7. Latest Research and Future Perspectives (Reports at Research Stage)

Section titled “7. Latest Research and Future Perspectives (Reports at Research Stage)”

The widespread use of SS-OCT and wide-angle OCT has enabled detailed evaluation of the shape, extent, and boundaries of posterior staphyloma. 2) This is expected to improve the accuracy of staging and the quality of long-term follow-up.

Khan (2025) conducted a study on unilateral pathologic myopia, performing a systematic evaluation of posterior staphyloma using wide-angle OCT, and recorded detailed pathology in cases with axial length reaching 34 mm. 2)

Blood flow assessment by OCTA (OCT angiography)

Section titled “Blood flow assessment by OCTA (OCT angiography)”

Hokazono (2021) used OCTA to visualize peripapillary blood flow dynamics in CPPS (contractile peripapillary staphyloma). 3) In the future, monitoring blood flow changes may become a predictor of visual prognosis.

Following a case report 1) showing an association between CFAP410 mutations and staphyloma/retinal degeneration, cilia-related genes are attracting attention as genetic predisposing factors for staphyloma. Elucidating the pathology through large-scale genomic analysis is a future challenge.

Q Will a curative treatment for staphyloma be developed in the future?
A

Currently, there is no established curative treatment. Therapies aimed at regenerating and strengthening scleral collagen, as well as gene therapy, are under research but have not yet reached clinical application. Early diagnosis through advances in imaging technology and early intervention for complications are the main strategies for now.

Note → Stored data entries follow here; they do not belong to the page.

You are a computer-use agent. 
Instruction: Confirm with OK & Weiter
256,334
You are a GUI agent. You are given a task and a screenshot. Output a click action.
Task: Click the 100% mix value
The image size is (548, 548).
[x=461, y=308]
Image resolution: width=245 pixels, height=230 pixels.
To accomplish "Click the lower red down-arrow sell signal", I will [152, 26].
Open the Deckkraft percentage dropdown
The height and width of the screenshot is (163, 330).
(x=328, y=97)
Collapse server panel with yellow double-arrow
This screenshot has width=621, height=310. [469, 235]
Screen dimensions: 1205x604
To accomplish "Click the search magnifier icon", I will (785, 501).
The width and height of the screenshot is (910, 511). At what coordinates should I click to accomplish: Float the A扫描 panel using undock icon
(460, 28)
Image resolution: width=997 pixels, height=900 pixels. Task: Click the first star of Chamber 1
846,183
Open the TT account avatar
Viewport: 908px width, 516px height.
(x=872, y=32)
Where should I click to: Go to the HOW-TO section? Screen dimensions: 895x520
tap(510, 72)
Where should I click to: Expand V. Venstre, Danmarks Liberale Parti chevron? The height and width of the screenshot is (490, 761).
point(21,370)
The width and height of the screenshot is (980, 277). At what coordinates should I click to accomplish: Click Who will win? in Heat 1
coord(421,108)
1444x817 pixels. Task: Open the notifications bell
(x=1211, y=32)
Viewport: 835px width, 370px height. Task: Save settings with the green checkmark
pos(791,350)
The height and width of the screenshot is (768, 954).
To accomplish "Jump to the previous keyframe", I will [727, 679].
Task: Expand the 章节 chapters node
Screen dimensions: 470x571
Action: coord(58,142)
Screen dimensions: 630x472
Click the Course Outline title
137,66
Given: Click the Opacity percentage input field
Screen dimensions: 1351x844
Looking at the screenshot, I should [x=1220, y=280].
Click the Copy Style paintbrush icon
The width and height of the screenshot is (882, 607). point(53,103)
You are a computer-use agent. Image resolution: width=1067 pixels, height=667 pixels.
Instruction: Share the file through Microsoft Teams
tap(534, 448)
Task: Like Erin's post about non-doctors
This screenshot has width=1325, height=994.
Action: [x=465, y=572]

  1. Chiu N, Lee W, Liu PK, et al. A homozygous in-frame duplication within the LRRCT consensus sequence of CFAP410 causes cone-rod dystrophy, macular staphyloma and short stature. Ophthalmic Genet. 2022;43(3):378-384. doi:10.1080/13816810.2021.2010773.
  2. Khan S, et al. Unilateral pathological myopia with posterior staphyloma: clinical features, complications and visual outcomes. Eye (Lond). 2025.
  3. Hokazono K, Carstens LD, Monteiro MLR. Contractile peripapillary staphyloma: OCTA documentation of increased peripapillary vessel density during transient visual loss episodes. Am J Ophthalmol Case Rep. 2021;21:101010. doi:10.1016/j.ajoc.2021.101010.
  4. Cohen SY, Quentel G. Chorioretinal folds as a consequence of inferior staphyloma associated with tilted disc syndrome. Graefes Arch Clin Exp Ophthalmol. 2006;244(11):1536-1538. doi:10.1007/s00417-006-0302-x.